山路不好走,马车停在山下,织云锦只能靠人力抬上去。
房明渡边指挥人抬东西,边笑着对韩充解释:「这些织云锦,都是我们教主买来给夫人和小主人做衣裳的。」
韩充附和两句:「齐教主同夫人当真是琴瑟和鸣伉俪情深。」
说到这里,房明渡脸上笑容消去,眉头微微蹙起。
见状,韩充连忙追问:「房管事可是有什么忧心事?」
房明渡摇头嘆气:「可惜我们夫人这一病就是几个月,虽性命无忧,但却迟迟不见好转吶!」
「哦?」韩充不动声色回身看了眼,同花酌枝交换过一个眼神,热切关心道:「夫人什么病症?我认识一位神医,若需要的话……」
房明渡压低嗓音:「不瞒韩大人,夫人得的是那癔症,教主有令,不得外传,以免影响夫人声誉。
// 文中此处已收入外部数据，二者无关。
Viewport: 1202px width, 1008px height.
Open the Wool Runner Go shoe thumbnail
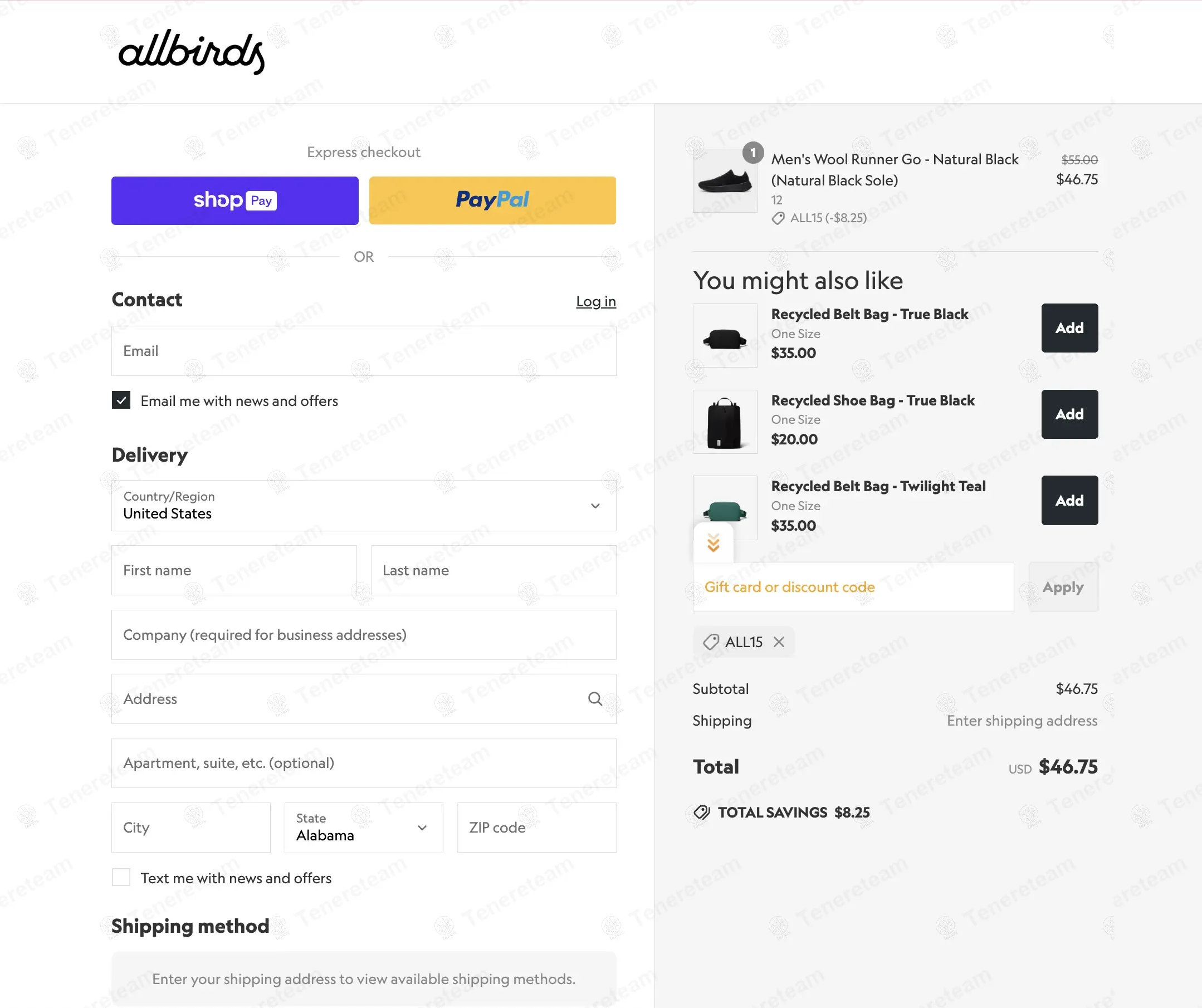coord(725,181)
」
「癔症?」
韩充若有所思,正要再追问几句,后腰突地一疼。
他转头看去,却见小桃子嗔他两眼,「公子莫要再问了。」
韩充讪讪一笑,这才觉出再问下去实在不礼貌,于是紧紧闭嘴。
房明渡扫了眼小桃子,「这位是?」
韩充反手握住小桃子的手掌,毫不避讳,「这是内人,小桃子。」
小桃子脸上飘起绯红,又杵了韩充一肘子,埋怨他在这么多人跟前不正经。
萧见琛听了一乐,又暗搓搓凑近花酌枝,小声耳语:「枝枝,你是我的内人。」
花酌枝瞥他,「那你呢?」
萧见琛:「我也是你内人。」
花酌枝移开目光,「别叫我名字,莫要被发现了。」
萧见琛:「好,王二。」
王二是花酌枝为自己取的化名,陆繁沈碎溪几人都是随意取的,只有萧见琛苦思冥想一整天,才想出一个响亮的名字——李霸天。
萧见琛:「我李霸天是你王二的内人。」
说话间终于到了流云教,房明渡在前带路,引几人走进一处院落。
「韩大人,这院子四周都未住人,清净得很,若有什么需要,便差人去云塔找我。」
说罢,他抬手一指,众人随之看去,夜色中矗立一座高塔,看外形竟与南疆寨中的通天塔十分相似。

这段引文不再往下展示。